[<prev] [next>] [<thread-prev] [thread-next>] [day] [month] [year] [list]
Message-Id: <6582d600063dd2176558bdf2b62a6a143bd594e2.1748594840.git.libo.gcs85@bytedance.com>
Date: Fri, 30 May 2025 17:27:43 +0800
From: Bo Li <libo.gcs85@...edance.com>
To: tglx@...utronix.de,
mingo@...hat.com,
bp@...en8.de,
dave.hansen@...ux.intel.com,
x86@...nel.org,
luto@...nel.org,
kees@...nel.org,
akpm@...ux-foundation.org,
david@...hat.com,
juri.lelli@...hat.com,
vincent.guittot@...aro.org,
peterz@...radead.org
Cc: dietmar.eggemann@....com,
hpa@...or.com,
acme@...nel.org,
namhyung@...nel.org,
mark.rutland@....com,
alexander.shishkin@...ux.intel.com,
jolsa@...nel.org,
irogers@...gle.com,
adrian.hunter@...el.com,
kan.liang@...ux.intel.com,
viro@...iv.linux.org.uk,
brauner@...nel.org,
jack@...e.cz,
lorenzo.stoakes@...cle.com,
Liam.Howlett@...cle.com,
vbabka@...e.cz,
rppt@...nel.org,
surenb@...gle.com,
mhocko@...e.com,
rostedt@...dmis.org,
bsegall@...gle.com,
mgorman@...e.de,
vschneid@...hat.com,
jannh@...gle.com,
pfalcato@...e.de,
riel@...riel.com,
harry.yoo@...cle.com,
linux-kernel@...r.kernel.org,
linux-perf-users@...r.kernel.org,
linux-fsdevel@...r.kernel.org,
linux-mm@...ck.org,
duanxiongchun@...edance.com,
yinhongbo@...edance.com,
dengliang.1214@...edance.com,
xieyongji@...edance.com,
chaiwen.cc@...edance.com,
songmuchun@...edance.com,
yuanzhu@...edance.com,
chengguozhu@...edance.com,
sunjiadong.lff@...edance.com,
Bo Li <libo.gcs85@...edance.com>
Subject: [RFC v2 15/35] RPAL: add sender/receiver state
The lazy switch defines six receiver states, and their state transitions
are as follows:
|<--->READY<----> WAIT <----> CALL ----> LAZY_SWITCH ---> KERNEL_RET
| | |
RUNNING <----------------------------------------|---------------|
The receiver thread initially starts in the RUNNING state and can
transition to the WAIT state voluntarily. The READY state is a temporary
state before entering WAIT state. For a receiver in the WAIT state, it
must be in the TASK_INTERRUPTIBLE state. If the receiver thread is woken
up, the WAIT state can transition to the RUNNING state.
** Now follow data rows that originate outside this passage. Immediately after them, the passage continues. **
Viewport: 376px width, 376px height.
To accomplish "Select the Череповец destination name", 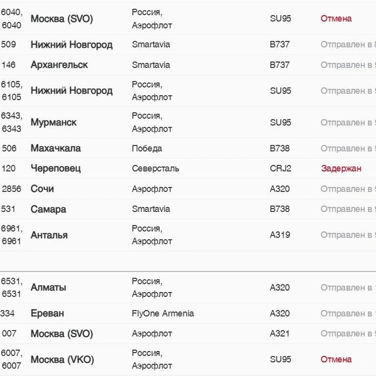I will pyautogui.click(x=56, y=169).
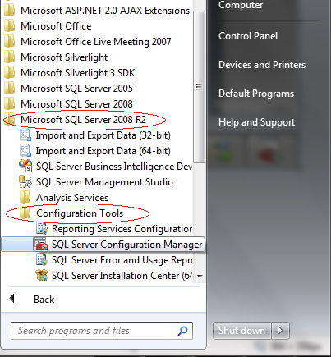Select Devices and Printers
The image size is (331, 357).
click(262, 65)
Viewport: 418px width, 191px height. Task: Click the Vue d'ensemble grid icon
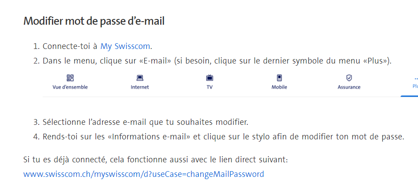point(70,78)
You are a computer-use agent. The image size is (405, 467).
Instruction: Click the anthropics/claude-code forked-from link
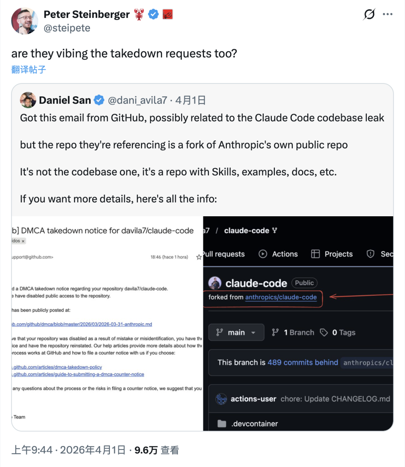pos(281,297)
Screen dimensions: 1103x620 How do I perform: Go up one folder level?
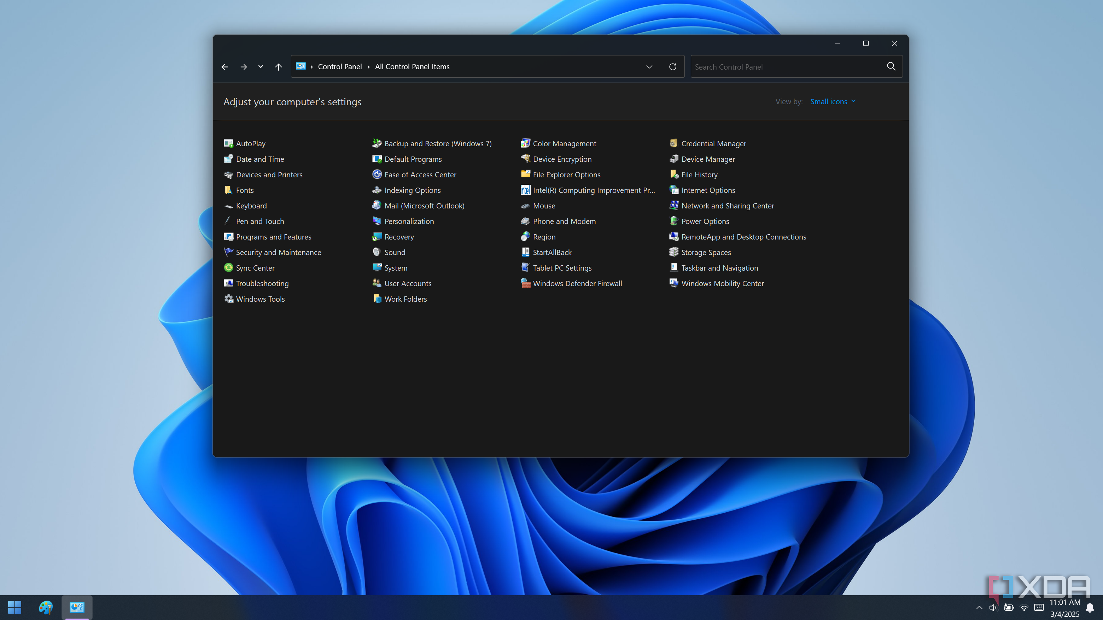coord(278,66)
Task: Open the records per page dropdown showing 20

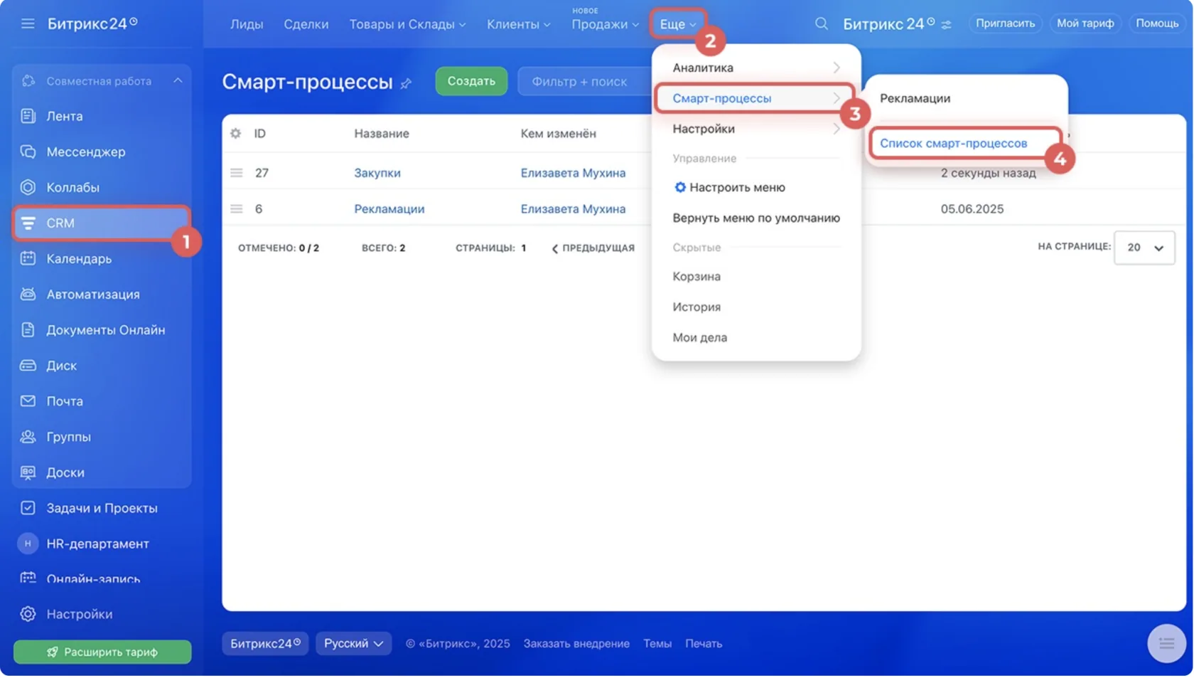Action: coord(1144,248)
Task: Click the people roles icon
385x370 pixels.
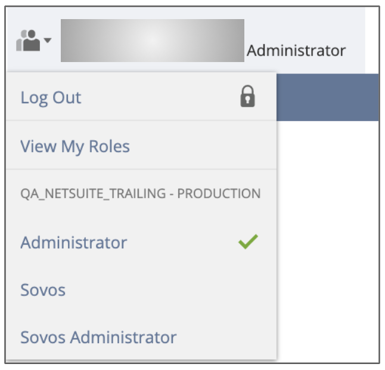Action: [x=27, y=41]
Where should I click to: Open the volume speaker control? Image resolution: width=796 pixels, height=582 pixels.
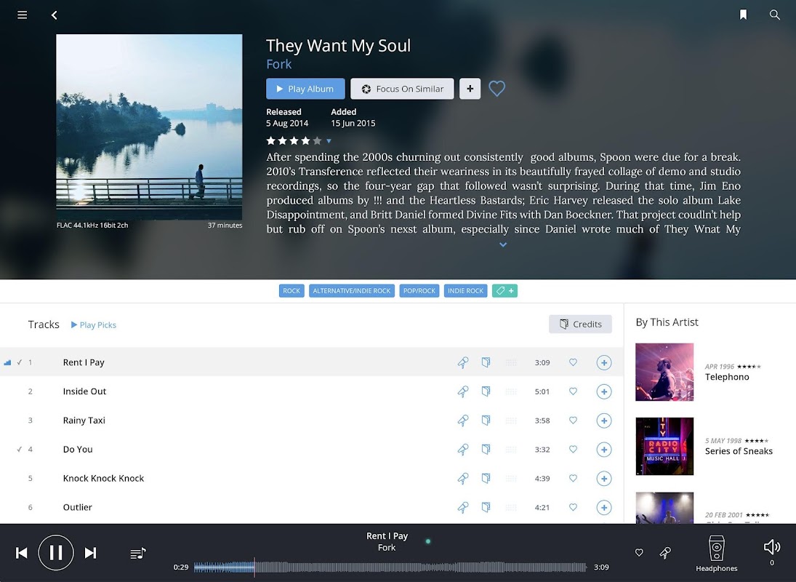pyautogui.click(x=771, y=547)
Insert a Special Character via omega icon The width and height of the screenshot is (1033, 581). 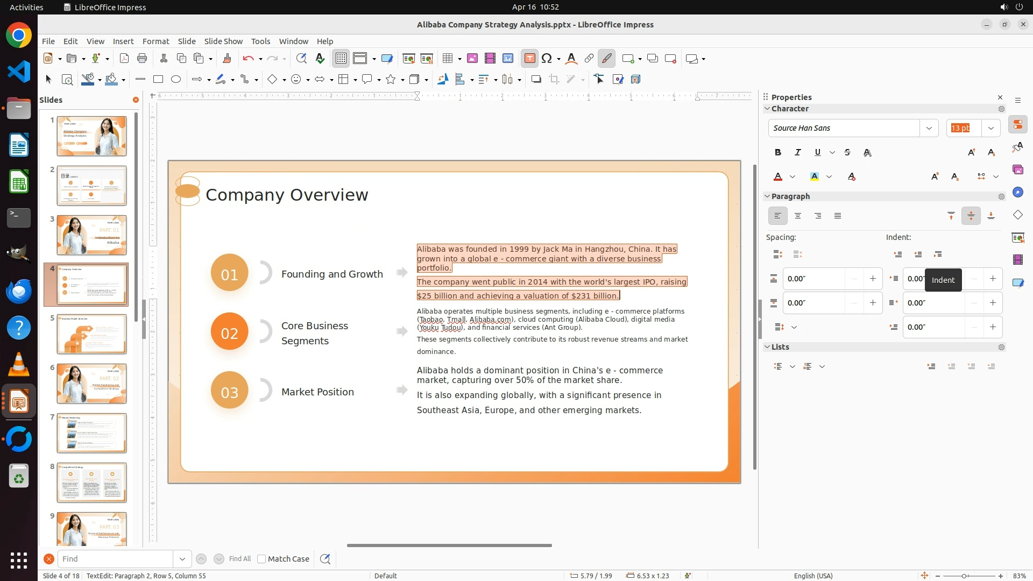tap(547, 59)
Once the receiver is in the WAIT state, the sender thread can
initiate an RPAL call, causing the receiver to enter the CALL state. A
receiver thread in the CALL state cannot be awakened until a lazy switch
occurs or its state changes. The call state carries additional service_id
and sender_id information.
If the sender completes executing the receiver's code without entering the
kernel after issuing the RPAL call, the receiver transitions back from the
CALL state to the WAIT state. Conversely, if the sender enters the kernel
during the RPAL call, the receiver's state changes to LAZY_SWITCH.
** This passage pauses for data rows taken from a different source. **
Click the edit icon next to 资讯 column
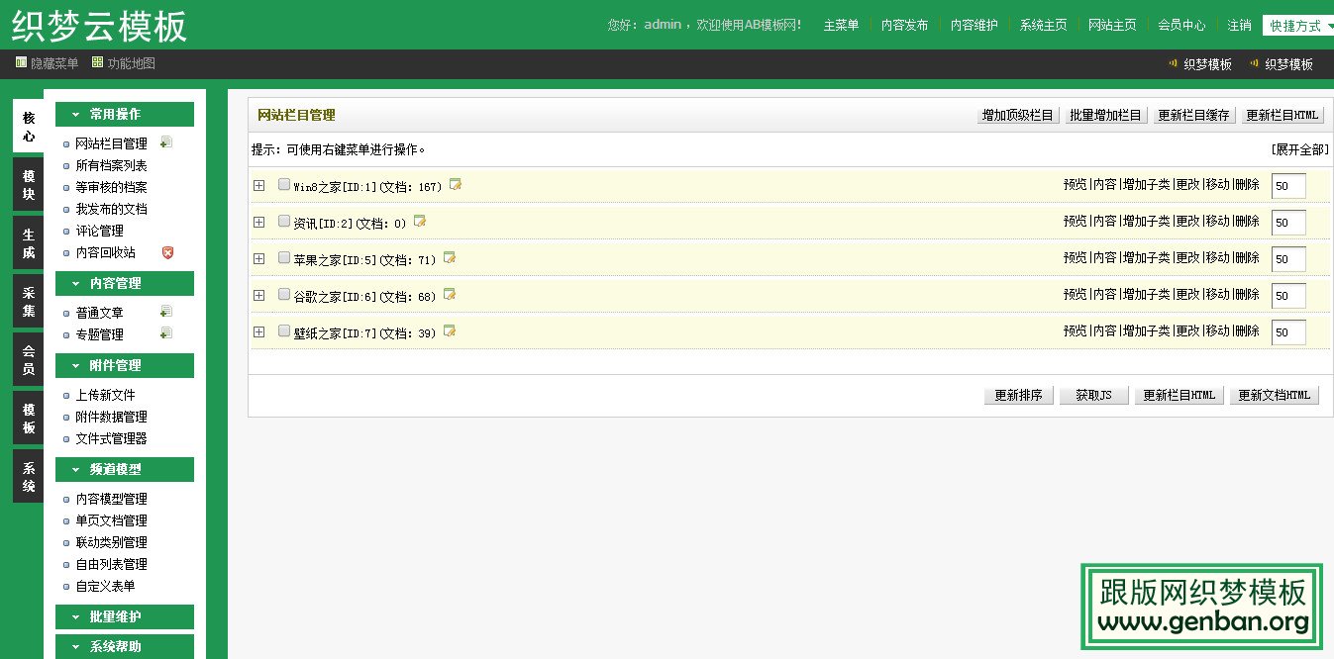The image size is (1334, 659). [420, 222]
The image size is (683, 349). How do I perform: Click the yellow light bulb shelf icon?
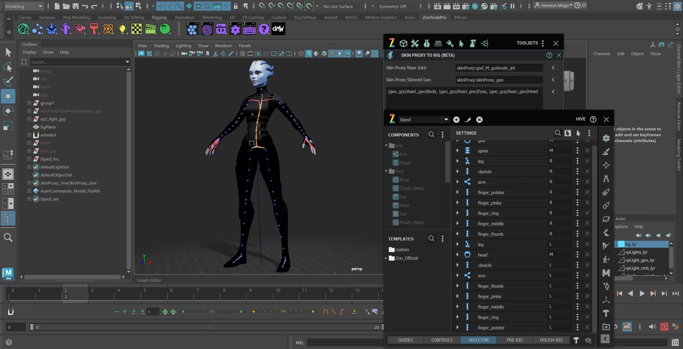pyautogui.click(x=122, y=29)
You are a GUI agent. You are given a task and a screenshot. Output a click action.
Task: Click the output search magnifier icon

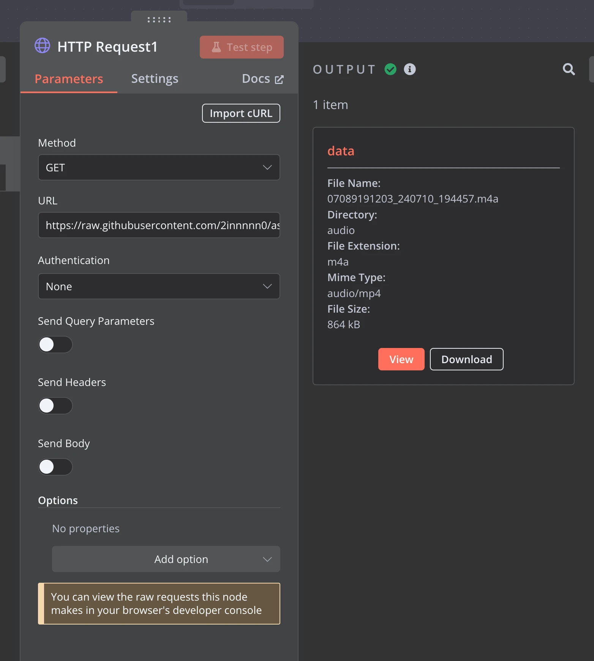pos(569,69)
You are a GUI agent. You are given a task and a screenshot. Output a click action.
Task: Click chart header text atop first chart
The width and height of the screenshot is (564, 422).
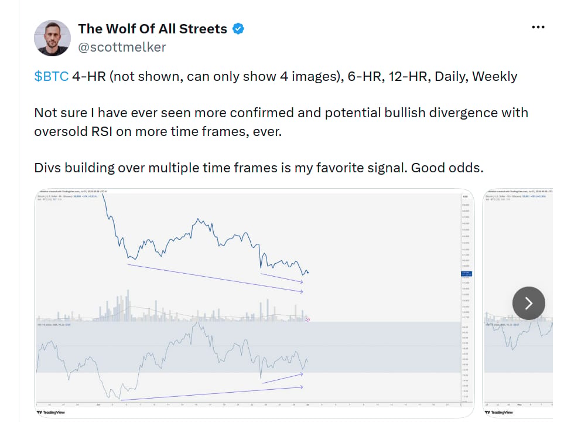(x=72, y=191)
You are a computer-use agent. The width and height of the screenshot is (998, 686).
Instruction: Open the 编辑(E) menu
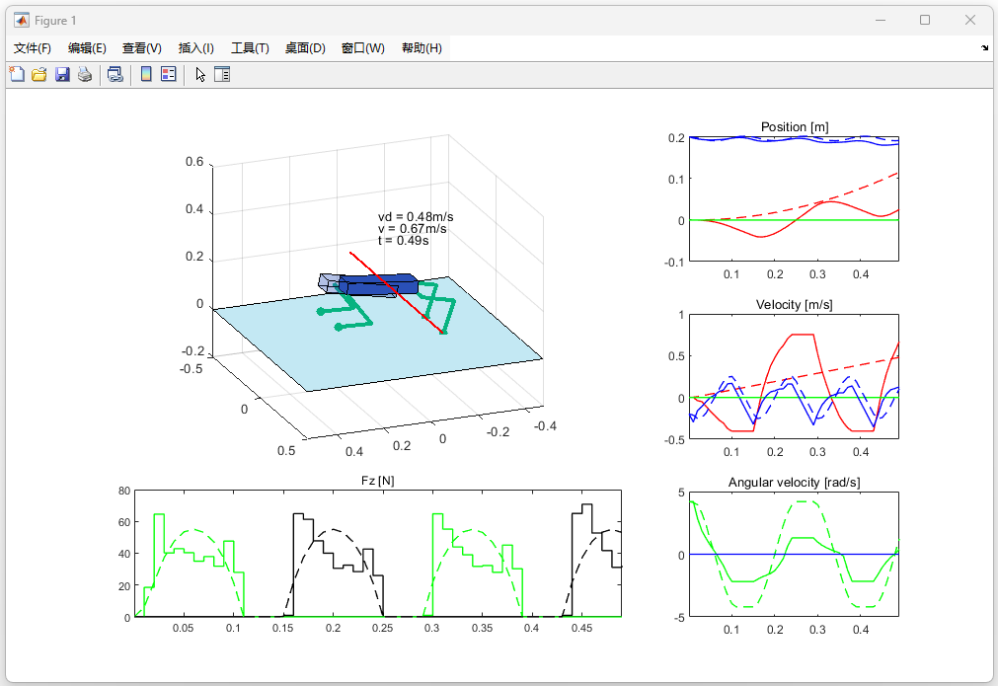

>From the LAZY_SWITCH state, the receiver thread has two possible state
transitions: When the receiver thread finishes execution and switches back
to the sender via a lazy switch, it first enters the KERNEL_RET state and
then transitions to the RUNNING state. If the receiver thread runs for too
long and the scheduler resumes the sender, the receiver directly
transitions to the RUNNING state. Transitions to the RUNNING state can be
done in userspace.
The lazy switch mechanism defines three states for the sender thread:
- RUNNING: The sender starts in this state. When the sender initiates
an RPAL call to switch from user mode to the receiver, it transitions
to the CALL state.
- CALL: The sender remains in this state while the receiver is executing
the code triggered by the RPAL call. When the receiver switches back to
the sender from user mode, the sender returns to the RUNNING state.
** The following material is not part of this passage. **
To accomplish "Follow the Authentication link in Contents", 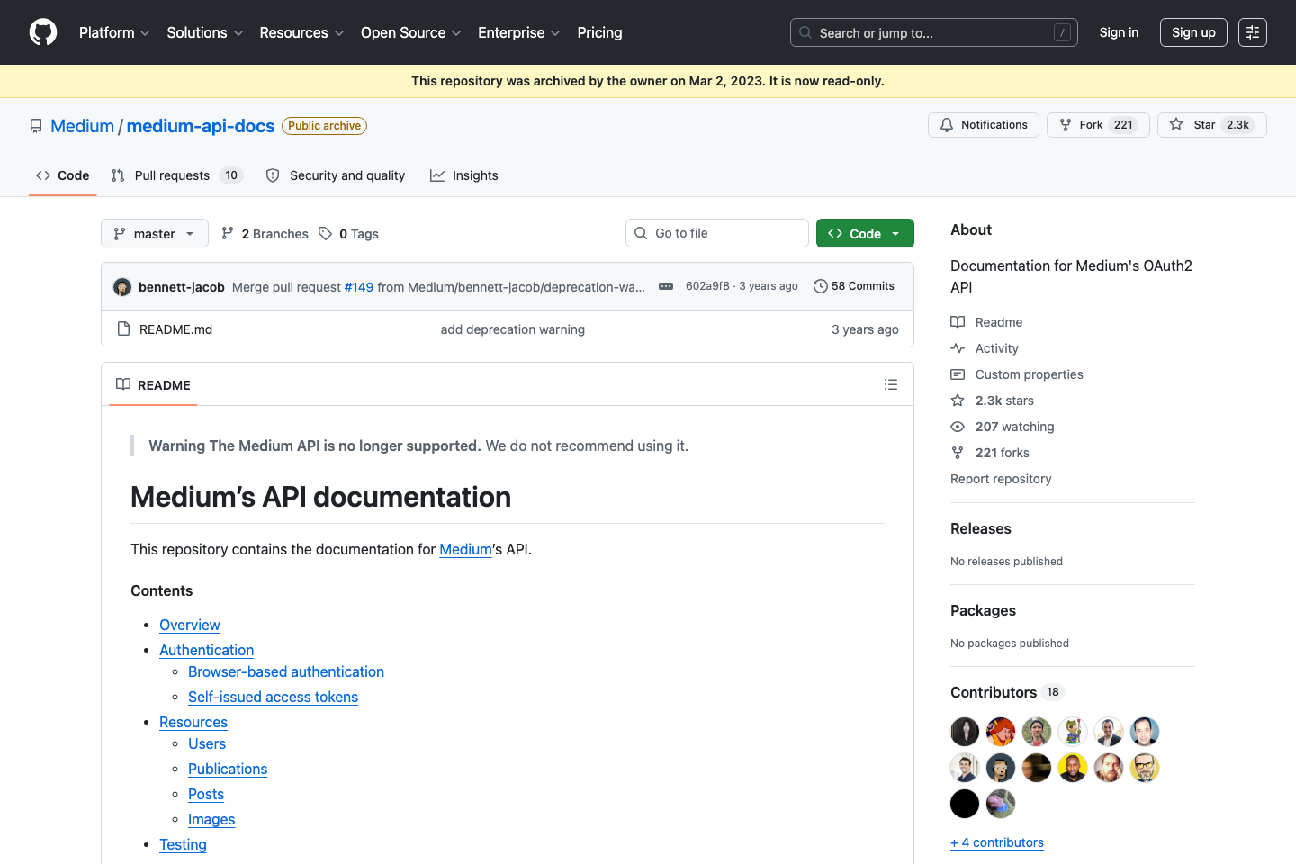I will 206,650.
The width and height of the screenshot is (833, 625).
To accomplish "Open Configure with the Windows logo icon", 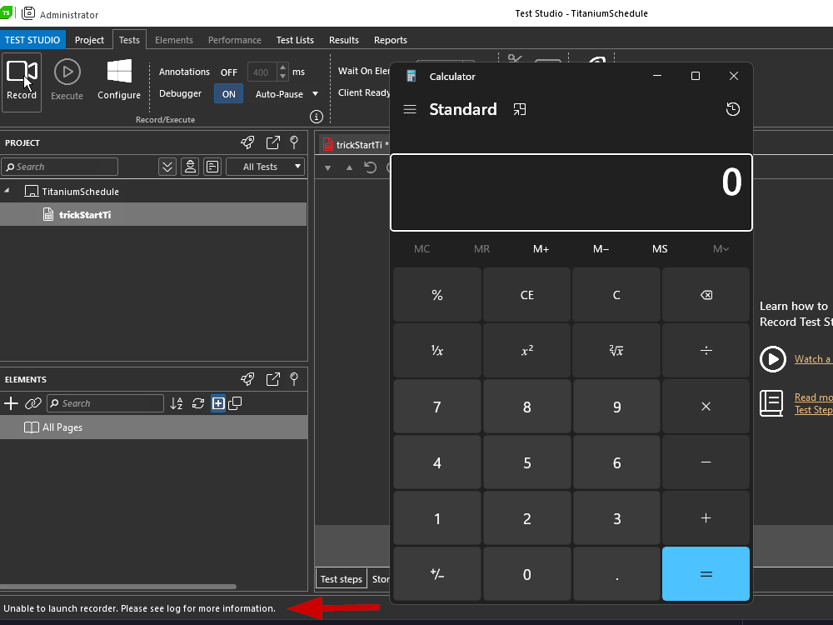I will coord(119,73).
- KERNEL_RET: If the receiver takes an extended period to switch back to
the sender after a lazy switch, the scheduler may preempt the sender to
run other tasks. In this case, the sender enters the KERNEL_RET state
while in the kernel. Once the sender resumes execution in user mode, it
transitions back to the RUNNING state.
This patch implements the handling and transition of the receiver's state.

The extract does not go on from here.